Communiqué de presse du collectif “Tract des Linguistes”, 10 juillet 2023
L’association « Tract des linguistes » a été interpellée par la récente déclaration du ministre de l’Éducation Pap Ndiaye le 9 juillet au micro de Radio J. Cette déclaration, qui s’inscrit dans une longue tradition, entretient à la fois la confusion connue entre maitrise de la langue et maitrise de l’orthographe, et l’illusion que les causes multiples de la baisse des performances en orthographe pourraient trouver une solution facile et rapide.
L’orthographe de 1878 n’est plus enseignable depuis longtemps, dans le temps imparti aux cours de français. Ce n’est pas par accident que la majorité des francophones, toutes classes sociales confondues, font des erreurs d’orthographe de manière courante.

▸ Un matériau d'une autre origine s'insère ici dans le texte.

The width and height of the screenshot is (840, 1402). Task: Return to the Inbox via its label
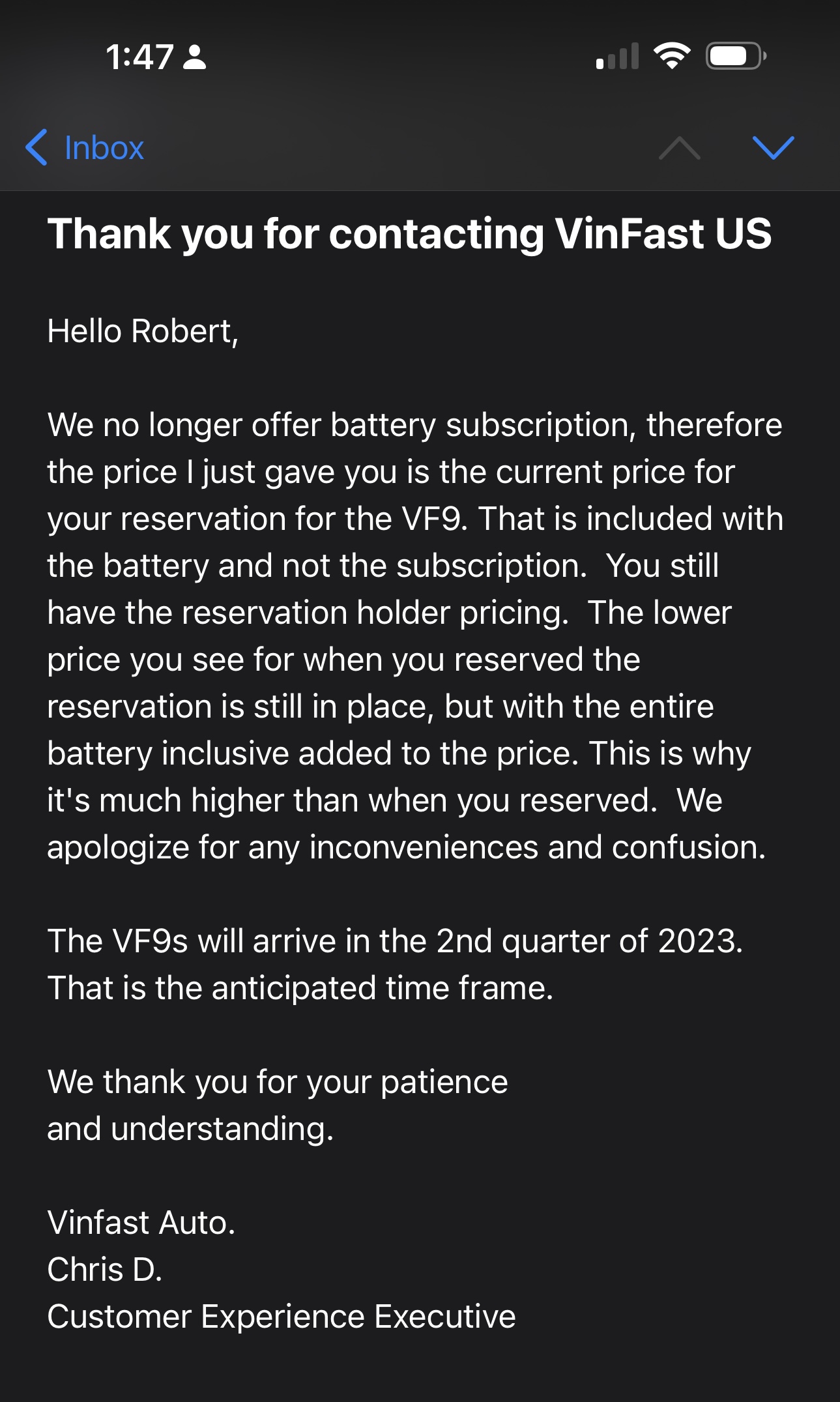pyautogui.click(x=104, y=148)
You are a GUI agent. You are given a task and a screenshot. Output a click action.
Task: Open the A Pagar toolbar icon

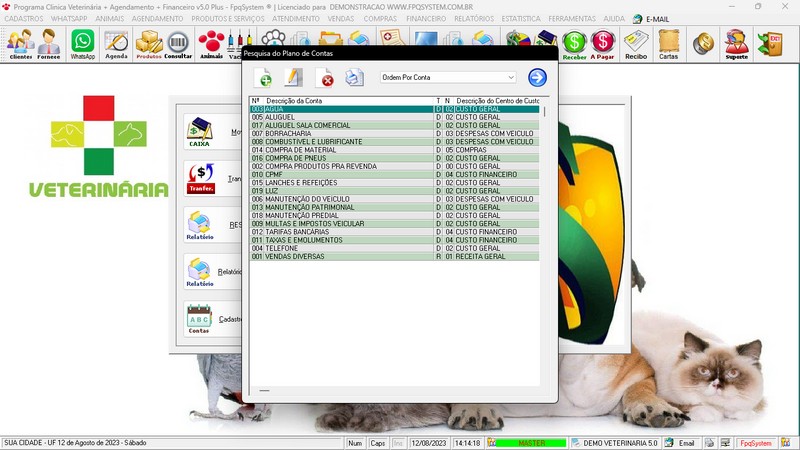coord(602,44)
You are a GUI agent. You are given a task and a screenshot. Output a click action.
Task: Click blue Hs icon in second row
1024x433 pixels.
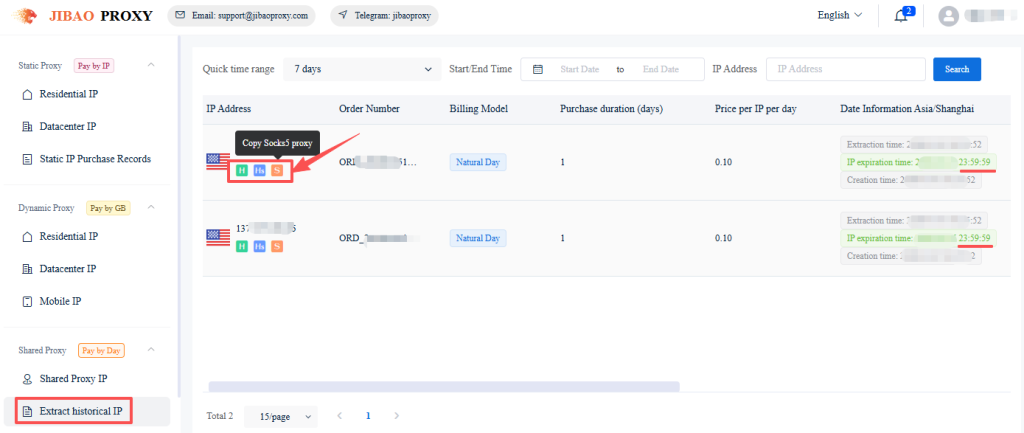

Il est inutile de faire croire qu’on peut revenir au temps où on consacrait une large part du temps scolaire uniquement à l’orthographe, la conjugaison des verbes irréguliers et l’accord du participe passé.

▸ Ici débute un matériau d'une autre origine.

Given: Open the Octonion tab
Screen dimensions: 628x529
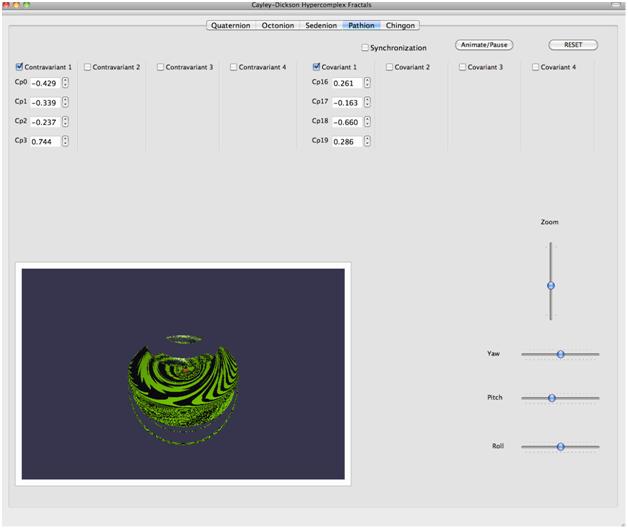Looking at the screenshot, I should click(277, 25).
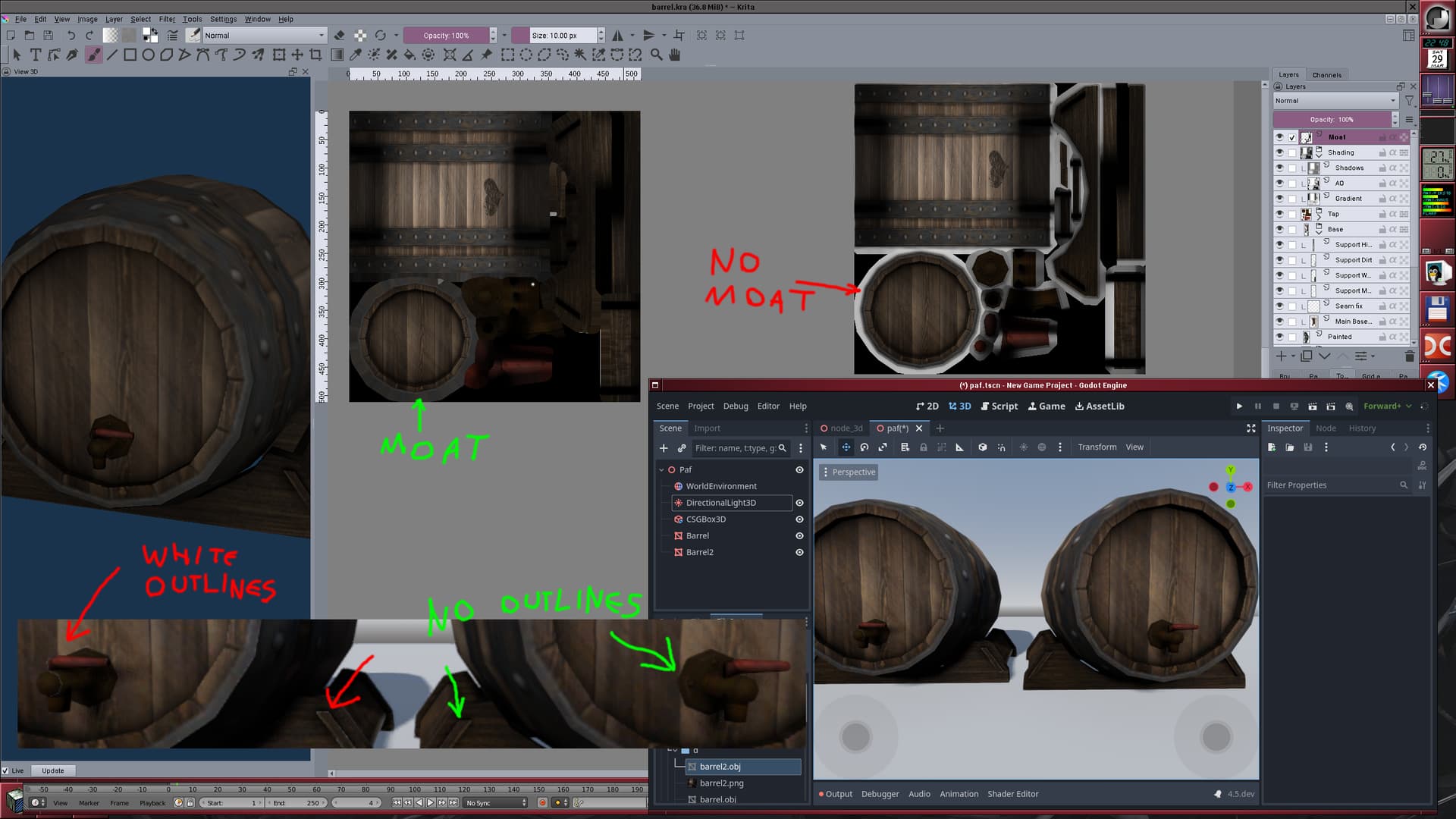
Task: Activate Godot's Move mode in the viewport toolbar
Action: 845,447
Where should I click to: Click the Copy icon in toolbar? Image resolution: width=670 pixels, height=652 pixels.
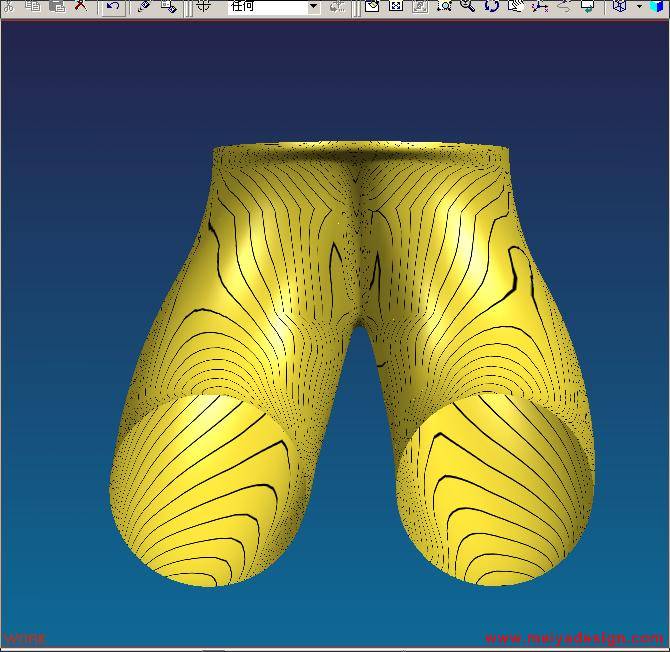[32, 5]
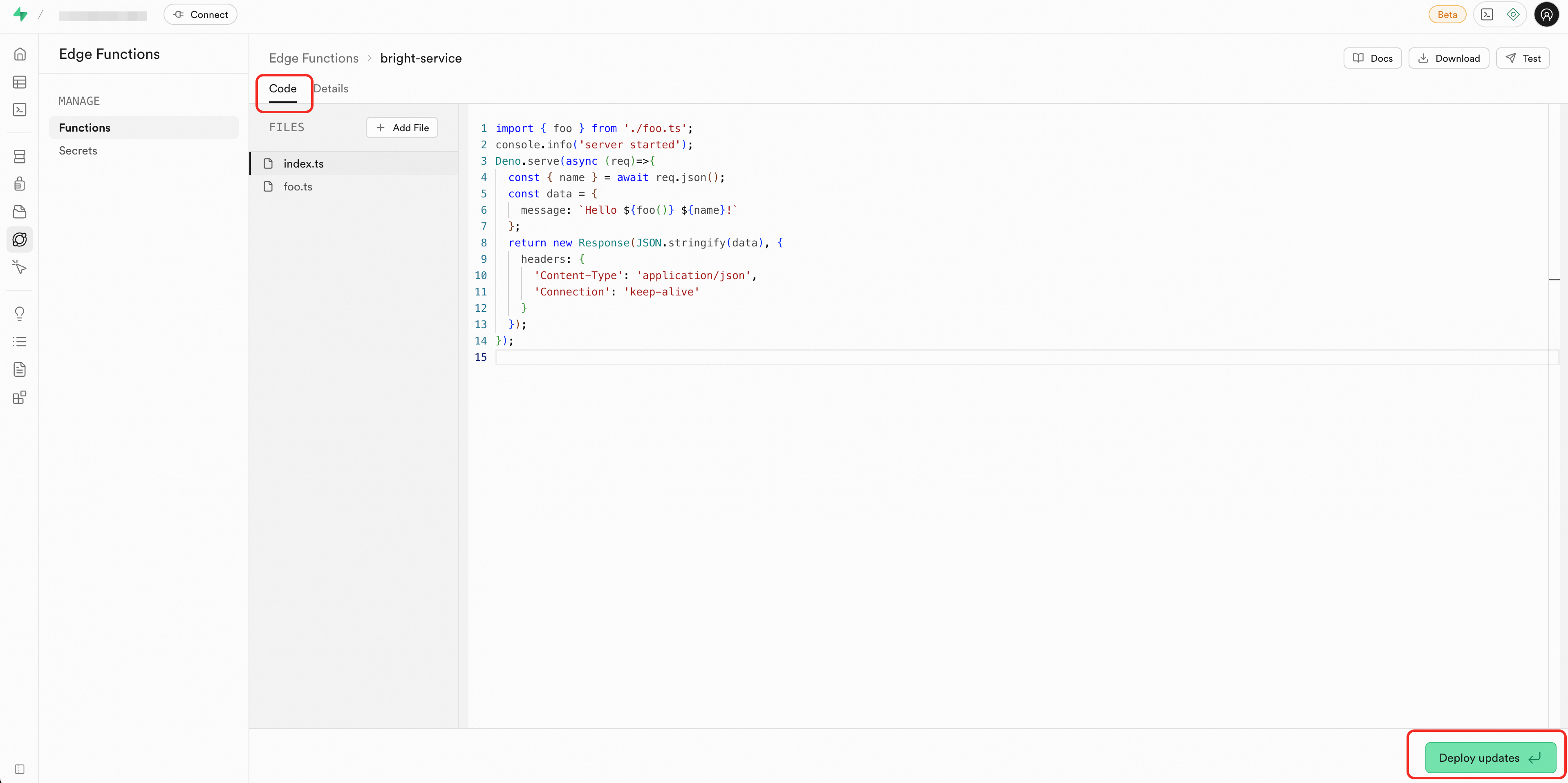Open the Database sidebar icon
This screenshot has height=783, width=1568.
[x=20, y=157]
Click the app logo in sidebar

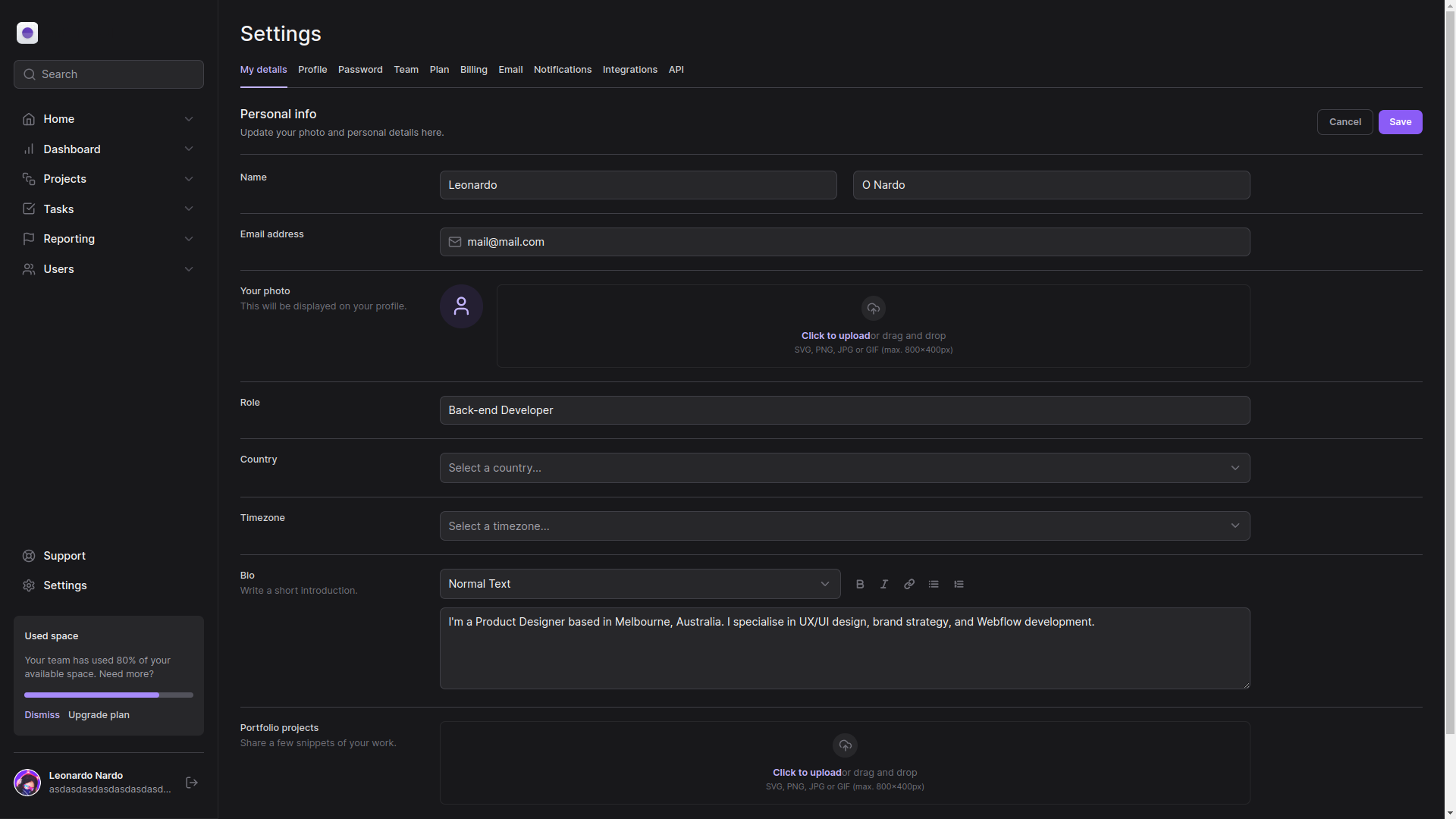tap(27, 33)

Pour remédier à la situation actuelle, il faudrait :
– plus d’histoire de la langue pour donner du sens à cet enseignement et non des règles arbitraires présentées comme immuables ;
– plus de rédaction en classe (comme le propose justement le ministre), mais avec l’aide des correcteurs automatiques pour pouvoir se concentrer sur le lexique, les structures grammaticales, la créativité et l’argumentation, en attendant de réformer l’orthographe ;
– appliquer réellement les rectifications orthographiques de 1990 et dépénaliser l’invariabilité du participe passé avec « avoir » dans tous les manuels et éditions scolaires, comme le demandent de nombreuses fédérations de professeurs de français depuis plusieurs années ;
– ouvrir urgemment le chantier d’une nouvelle réforme de rationalisation de l’orthographe.
En l’état, les pistes proposées par le ministre ne seraient pas plus « justes ». Au contraire, elles accentueraient encore un peu plus les inégalités sociales déjà très importantes dans notre pays.